Surprised by Science

Many times, I have reflected about the remarkable wealth of data on the history and recovery of the California condor we have at hand because of the samples collected for genetic analysis beginning in the 1980s. I wonder if there is any species for which we have a richer genetic record. Samples of DNA from nearly 1,000 condors—representing more than 98 percent of the individuals in the pedigree—have provided a tool for management of the Recovery Program breeding and for assessment of condor behavior and management in wild populations.

On the several occasions that I have seen California condors flying in the wild, the thrill and exaltation are reinforced by the arcane knowledge that our team identified the sex of this bird and that we have a genetic profile of its parents and, if it ever reproduced, all its offspring. Genealogies are important to human cultures from the dawn of recorded time. So, it seems to me that we would quite naturally seek to understand the record of relationships revealed in a pedigree.

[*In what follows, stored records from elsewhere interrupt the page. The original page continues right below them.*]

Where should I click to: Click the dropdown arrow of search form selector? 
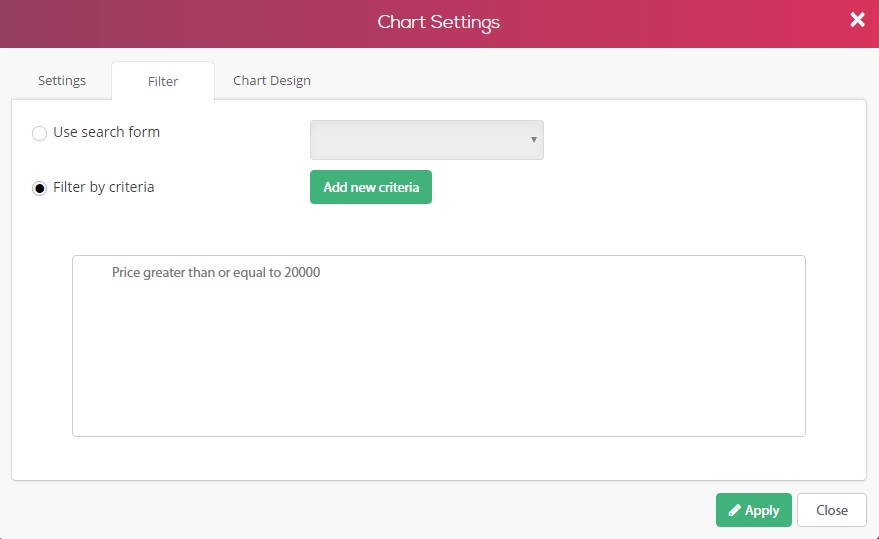click(534, 140)
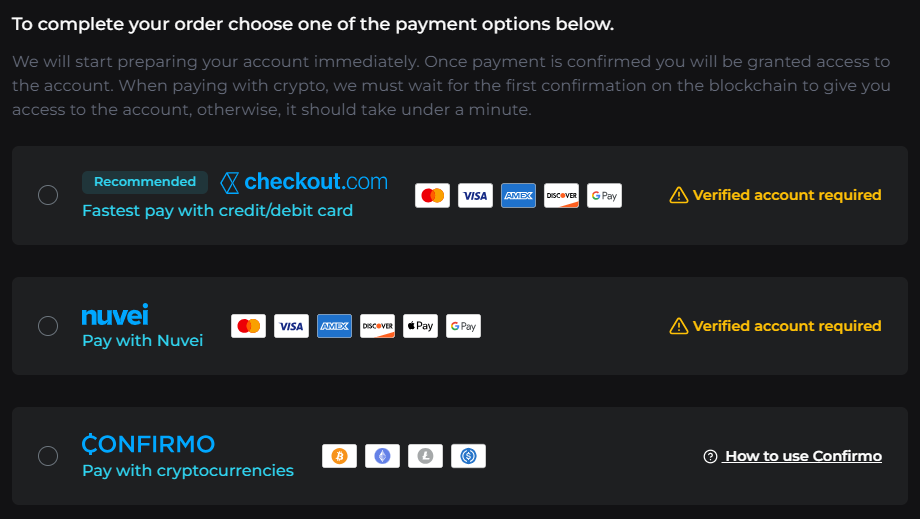The width and height of the screenshot is (920, 519).
Task: Click the Visa icon in checkout.com row
Action: pyautogui.click(x=475, y=196)
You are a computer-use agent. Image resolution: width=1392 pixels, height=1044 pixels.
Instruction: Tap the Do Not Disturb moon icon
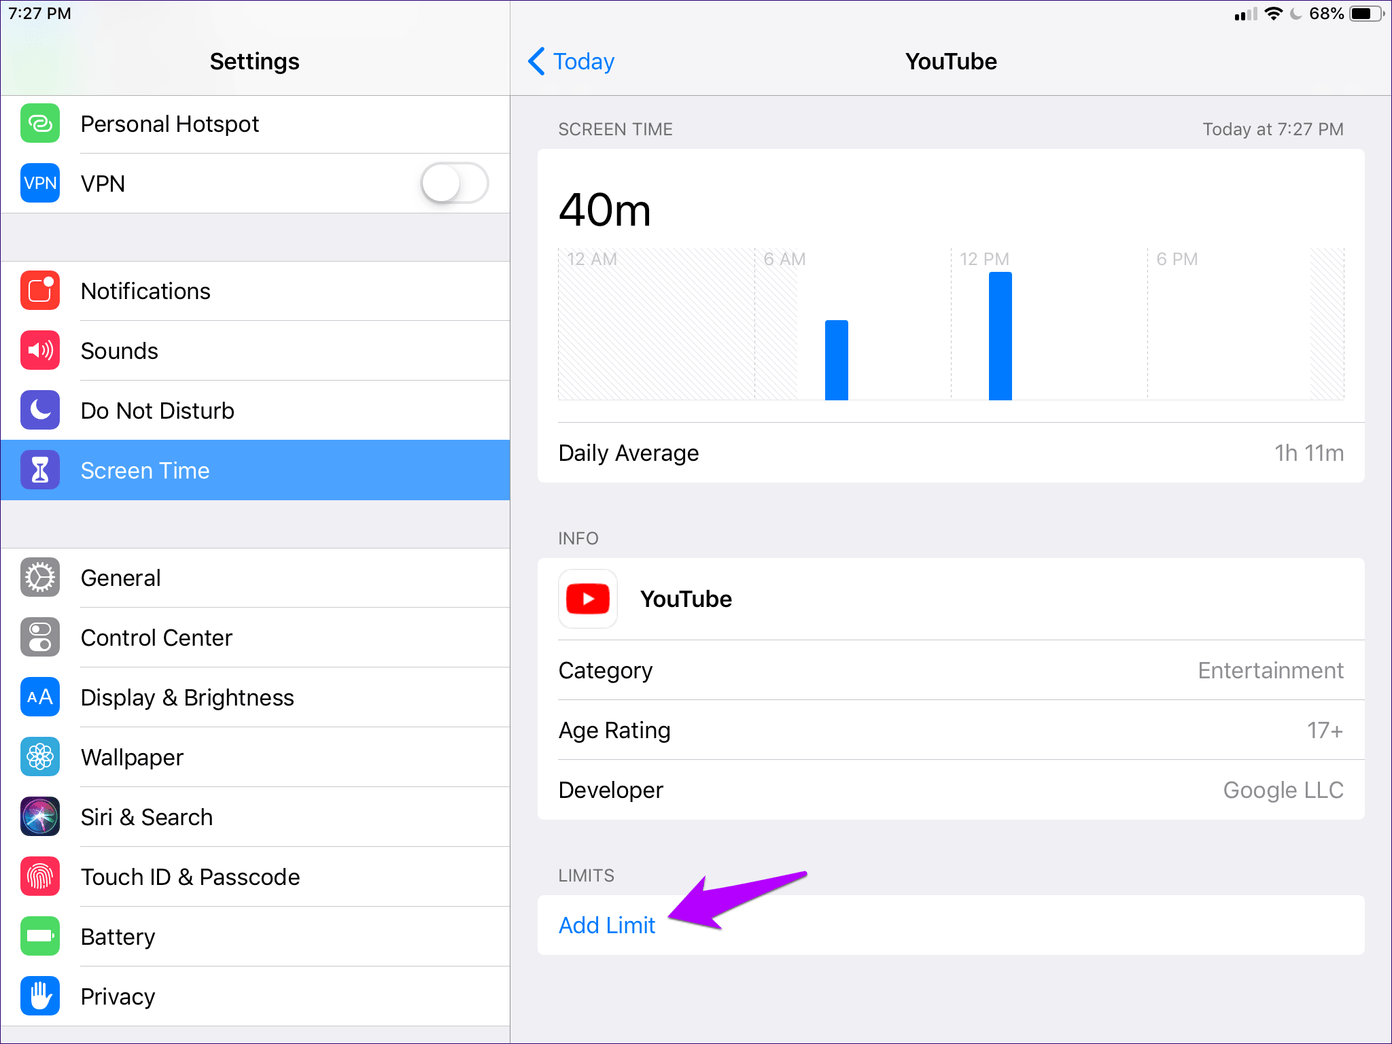click(x=40, y=411)
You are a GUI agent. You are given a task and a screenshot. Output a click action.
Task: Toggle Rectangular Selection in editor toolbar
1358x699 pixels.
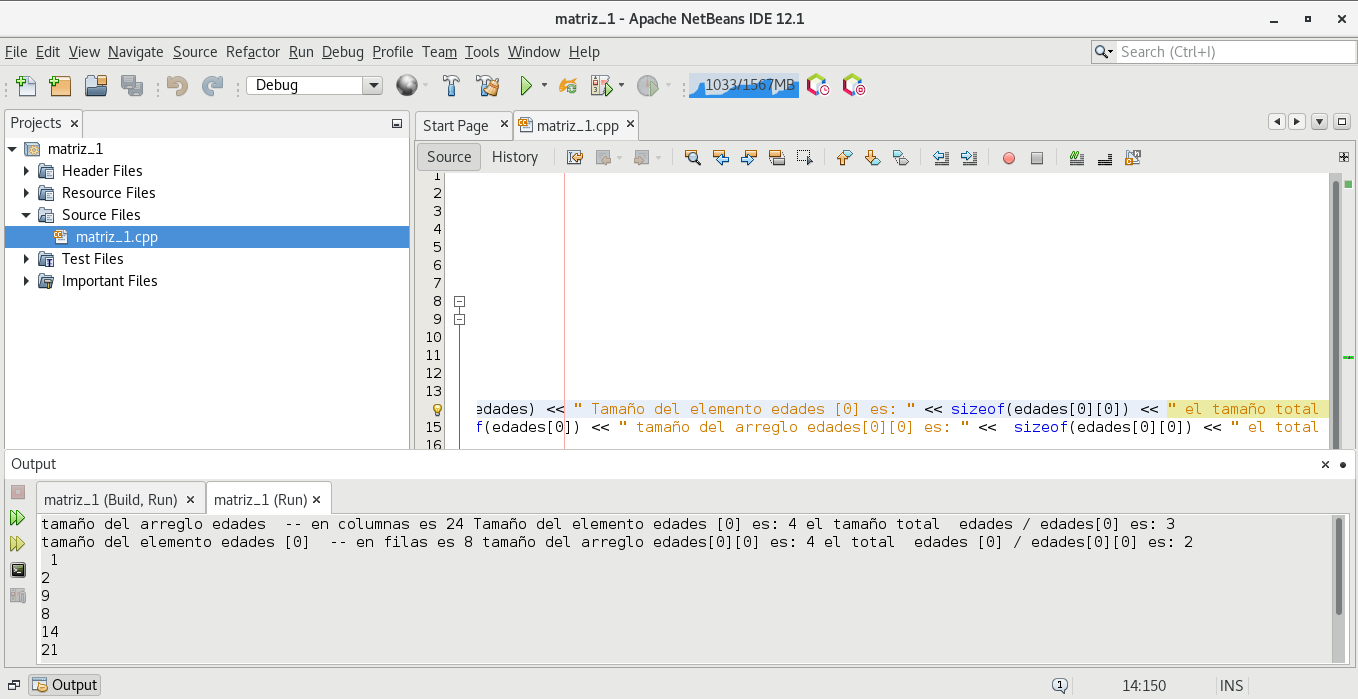[x=804, y=158]
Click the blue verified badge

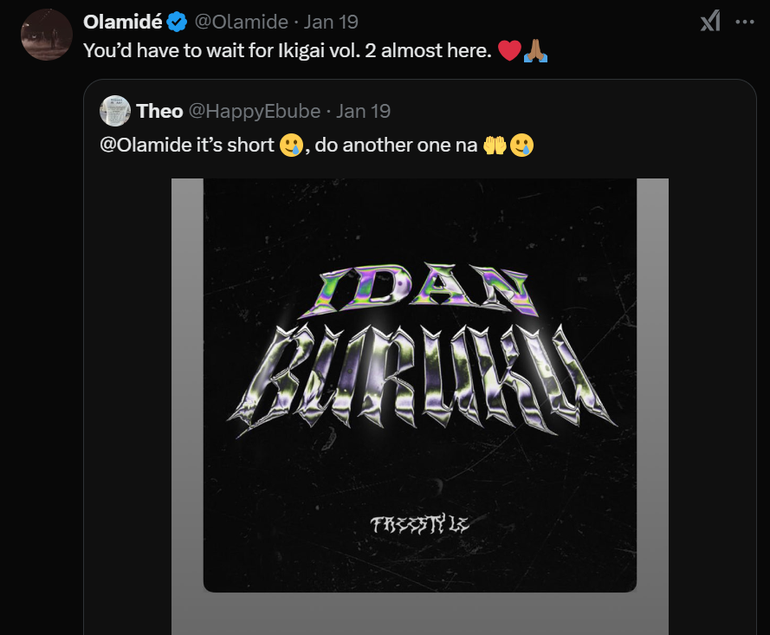[x=176, y=22]
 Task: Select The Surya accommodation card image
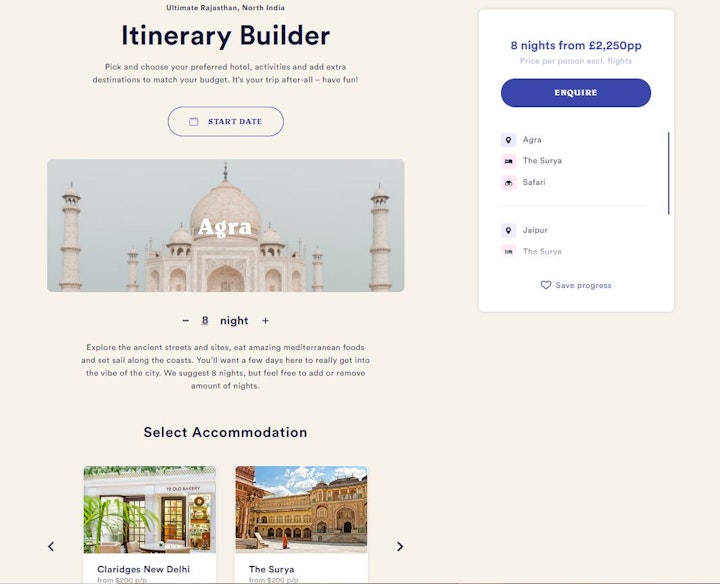click(301, 510)
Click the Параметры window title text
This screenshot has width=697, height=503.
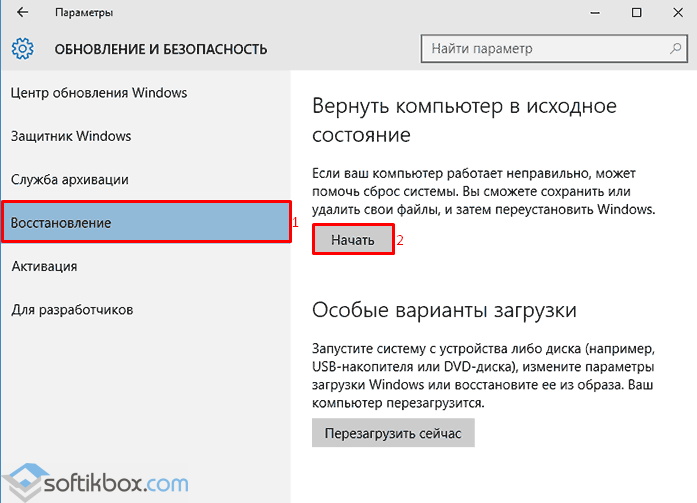tap(85, 13)
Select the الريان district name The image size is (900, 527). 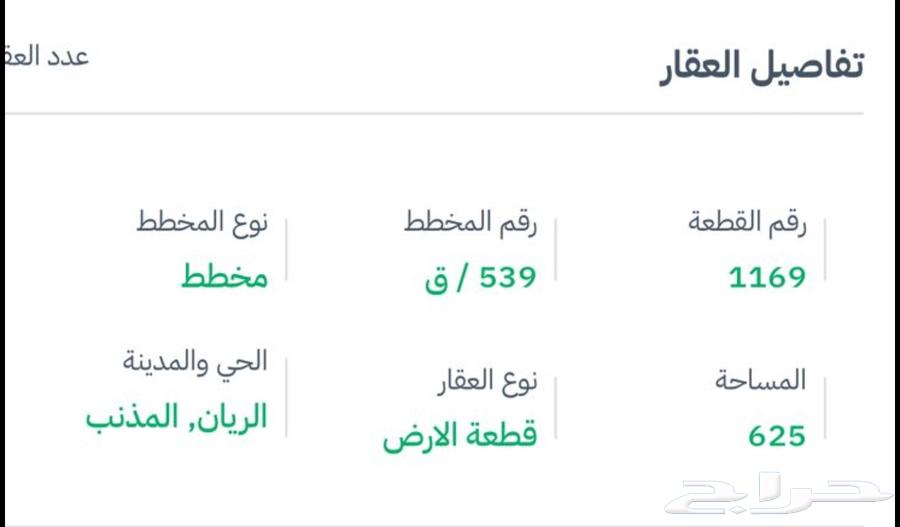click(x=227, y=416)
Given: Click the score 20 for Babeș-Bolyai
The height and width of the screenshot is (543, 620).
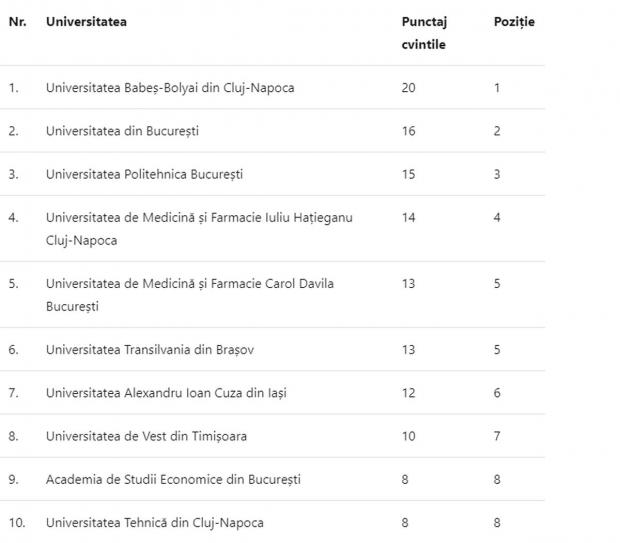Looking at the screenshot, I should pyautogui.click(x=408, y=88).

It’s just so unusual to have such a record for this species—in part because it is so powerful, but in part because the California condor came so close to extinction. The past and future of the gene pool is revealed through the samples we have collected and banked and the information we derive from them. And, because of its importance, I feel it is something we should feel obligated to document and use for the benefit of the species. I have the confidence that it will be useful years, decades, and possibly centuries from now. With the capacity for this frame of reference, in the study just published in the American Genetic Association’s Journal of Heredity, genetic profiles of 911 condors (about 98 percent of all condors in the studbook) provided an overview of the growth of the population and its pedigree.

Many features could be noted from this work, which was actually the subject of another publication earlier this year (Moran, et al., 2021). However, the data for two condor chicks—studbook number 260 (SB260) and SB517—stood out like sore thumbs. The genetic profiles of these chicks —which hatched in different years and in different locations—were inconsistent with those of the presumed fathers (the only males with whom the females were housed). In fact, the DNA told a different story: the males were not the fathers.

The results were checked and confirmed. Both chicks could be confirmed as offspring of the female. They each were different from their mother, as expected in a female bird passing genetic information to an egg, but all the genetic information in each chick was a duplicated copy of maternal loci. We say the chicks were homozygous at all loci—a startlingly improbable occurrence. And, since both chicks were male, all evidence pointed to parthenogenesis.

There was no male contribution to the genetic makeup of the chicks. Both females previously had chicks sired by the male with which they were housed, and then inexplicably, they produced chicks by parthenogenesis.  We cannot say why, but we can say that it happened. We can watch for additional parthenotes each time we confirm parentage of California condor chicks. The potential role of parthenogenesis in California condor or any bird species is a story yet to unfold. But now, we know it happens.

Oliver Ryder, Ph.D., is the Kleberg Endowed Director of Conservation Genetics at San Diego Zoo Wildlife Alliance. He oversees research activities in the areas of molecular genetics, genomic studies, and genetic rescue efforts.

Side Note: Why Are Bird Parthenotes Always Male?

As you might (not) remember from biology classes, sex determination in humans depends on our 23rd chromosome, which has two variants: “X” and “Y.” Human females carry two copies of the X chromosome. Human males carry a copy of the X chromosome, too, but also a copy of a Y chromosome. To massively oversimplify things, that Y makes them male. But this entire scenario doesn’t apply to birds.

In birds, sex determination relies on completely different chromosomes, called “Z” and “W.” Female birds carry one of each. Male birds carry two Z chromosomes. So for birds, a W makes an embryo female. But having at least one Z chromosome is important, because a Z is necessary for an egg to develop.

So when a female bird produces an egg, it will have either a Z or a W chromosome. During fertilization, that Z or W from mom always combine with a Z from dad—that’s the only kind of sex chromosome he has. Male embryos result from a ZZ combination, and female embryos result from a ZW combination. In the case of parthenogenic reproduction, a hypothetical embryo that gets a W from its mother never develops, because it never combines with any contribution from a male (Z). An individual that gets a Z from its mother, on the other hand, somehow (and this part is a bit mysterious) produces a second copy of a Z chromosome. The result is that in birds, parthenotes are always male.